I recognize the fact that a lot of you out there are probably already greatly in tune with this phenomena, maybe even wondering how the heck I've been so clueless since this isn't really 'news' but hey, I have to make my own self discoveries at my own pace, right? We can't all achieve enlightenment exactly at the same moment of time, how boring would that be?
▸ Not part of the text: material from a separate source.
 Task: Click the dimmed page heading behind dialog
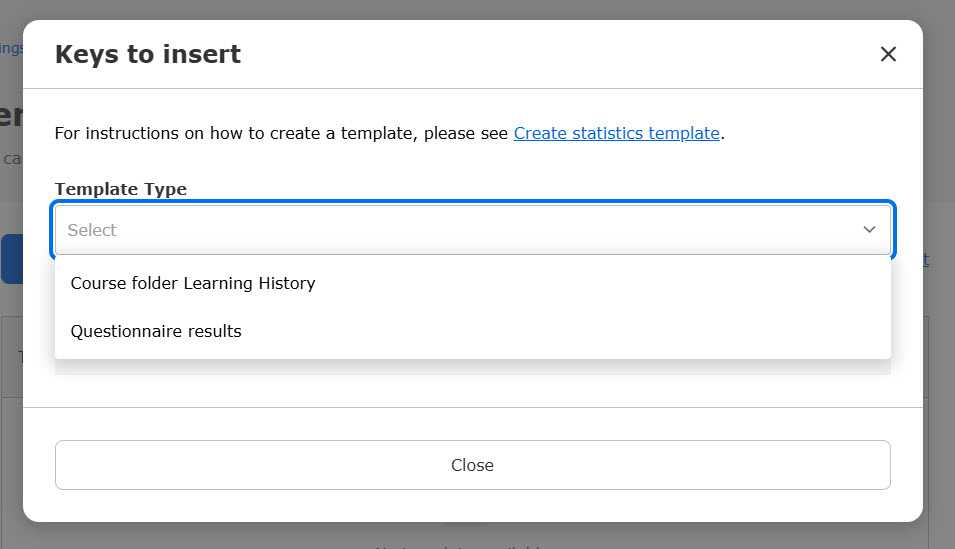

But seriously, why did it take a random conversation for me to see the obvious? How many obvious-es am I completely overlooking because I'm too dense or because I haven't had someone else point it out to me? Goodness gracious what sort of a bubble of denial do I live in? Would it be even called denial? Is that the right word? Maybe I lack the ability to self-realize. I always thought I was good at that but possibly not. This is weird in itself since many of my closest friends can attest to the fact that I am very savvy to what they're going through, the things that they ignore, I point out to them and help them find a way if necessary. I can look at a friends situation, mull it over and come up with a reasonable explanation as to why they are the way they are or why things happened the way it did that makes sense. Apparently I suck at doing that for myself.
So, to answer the question in the title of the blog, yes my clothes truly accurately reflect my state of mind. When I'm happy I care about every article of clothing that I put on and spend much time agonizing over it while when I'm in the 'screw-the-world-and-everyone-in-it" mind set, clothes are the last thing I'm considering, unless it's retail therapy I'm after in which case I'll buy the clothes only to put them in my closet and totally forget.
Let me ask you though, do you feel as if you do the same (about the clothes thing)? Have you ever really given it any thought at all or are you generally as tube-light-ish as me, often coming to some great realization ages after the rest of the world? I can't possibly be alone in the dark, can I?
I can't wait (yes, that's sarcasm) to see what else I 'learn' about me. I guess one could say that I'm growing, exploring, learning but at the same time jeez, shouldn't some of these things just come in a manual when you're born or may be instantly planted into your subconscious?
Okay, onwards and upwards I suppose.